Pertama kali kujejakkan kakiku di lantai merah bata itu, seperti menjejakkan lagi diriku dalam kehidupanmu, setelah nyaris, ah, tiga ratus lima puluh enam hari kulewati dengan rindu pada langit-langit kamarmu. Langit itu sudah berubah kini, tidak setinggi yang dulu tetapi juga tidak sekotor yang dulu, lebih bersih tanpa sarang laba-laba dan temboknya baru saja kau cat merah terakota dan pada pintu tergantung tas ranselmu yang juga merah. “Sejak kapan kau suka merah?”tanyaku. “Mungkin sejak kita sama-sama berdarah di bulan keenam yang lalu, kau ingat?”. Aku ingat, bulan itu aku jatuh cinta pada merah karena hatiku yang begitu berdarah, bulan itu juga ransel abu-abuku sobek parah dan sebagai gantinya kubeli ransel merah nyaris persis sama dengan yang tergantung pada belakang pintu kamarmu.

Air panas masih kau jerangkan, kau cuci cangkir besi di bawah sindiran, kemudian bubuk coklat, gula dan air panas, serta sendok kecil kau sorongkan. Waktu itu hujan menerjang tirai bambu, cangkir besi kita telan bersama dengan coklat panas, “Kau lapar?” tanyamu sambil mengunyah sepotong besi, sewaktu melihat sore tiba di kota senja.

Foto-fotomu pernah kau telanjangi sendiri, di depan mataku. Tidak hanya dirimu, orangtua, kakak, adik, kawan-kawanmu tetapi juga perempuan-perempuanmu. Aku hanya tidak melihat diriku, karena yang kutahu tentangku telah kau simpan begitu rapi pada suatu pojokan tumpukan pakaian-pakaianmu. Kuminta segelas air hanya untuk mencegah sesuatu dari dalamku, bodoh, foto warna sephiamu, bertelanjang dada nyaris mengundang nafsu. Mungkin tengah malam akan diam-diam kuselipkan pergi.

Hari yang kedua puluh satu dan malam yang kedua puluh, aku terkunci di depan pintu dan pada teras pintumu aku mengetuk, dan kaus hitammu kujadikan baju tidurku.

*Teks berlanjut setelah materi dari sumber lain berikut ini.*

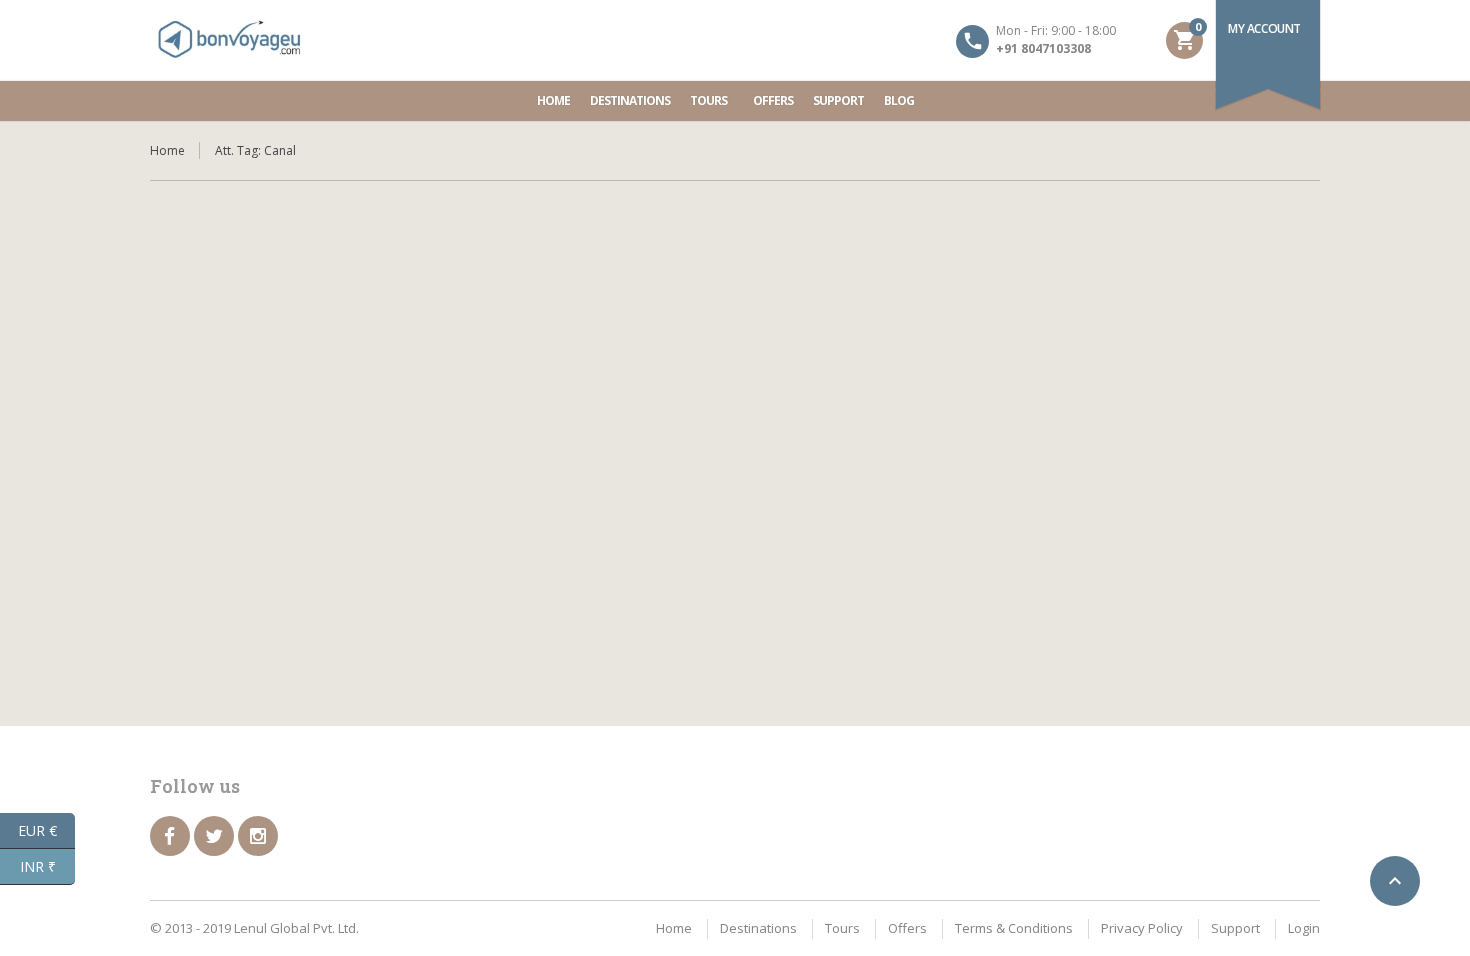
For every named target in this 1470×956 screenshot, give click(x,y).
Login (1304, 928)
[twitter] (214, 836)
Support (838, 100)
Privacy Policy (1142, 928)
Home (553, 100)
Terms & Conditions (1014, 928)
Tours (708, 100)
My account (1264, 28)
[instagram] (258, 836)
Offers (773, 100)
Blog (899, 100)
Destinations (630, 100)
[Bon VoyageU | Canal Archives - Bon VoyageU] (230, 40)
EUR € (46, 829)
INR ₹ (47, 865)
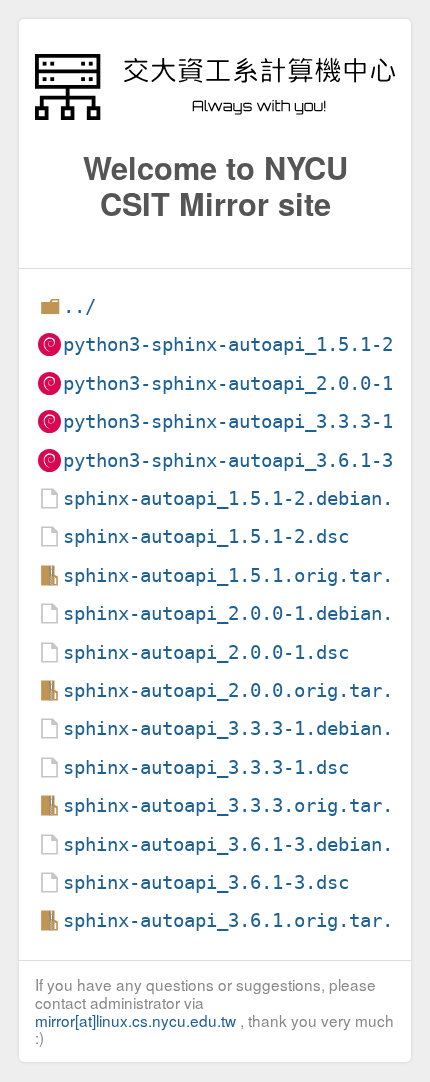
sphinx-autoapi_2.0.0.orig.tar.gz (239, 690)
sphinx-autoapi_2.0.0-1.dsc (206, 652)
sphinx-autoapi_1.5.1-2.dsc (206, 536)
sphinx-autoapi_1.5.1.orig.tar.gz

Satu kasur berdua dan mereka begitu berbahagia, malaikat-malaikat kita, jika mereka pernah ada, dan setan pun tak masalah begitu katamu. Malam telah tiba dan semuanya gelap, hanya siluet-siluet dari lampu jalanan, pada punggung, pada leher, pada dada dan terkadang pada mata yang menyala. Potongan-potongan hitam putih yang mengganggu mataku, seperti buta warna yang tak perlu. Sudah berapa lama kasur ini kita tiduri bersama?

Cermin itu mungkin akan bersaksi nanti atau menuliskan cerita sendiri ketika kau sedang bercukur dan bayanganku berada di punggungmu, pagi-pagi sekali sewaktu kau belum juga mandi. Sejenak dunia begitu jenaka di kamar merah terakota, waktu mati, cinta mati, semua puisi dan segenap tulisan mati kecuali secarik surat yang kubuat pukul delapan pagi setelah perpisahan rasa kopi, hanya satu jam sebelum aku menggantung diri, masih juga di kamar itu yang bertembok merah terakota. Bukankah warna-warna di kamarmu akan semakin semerbak memerah?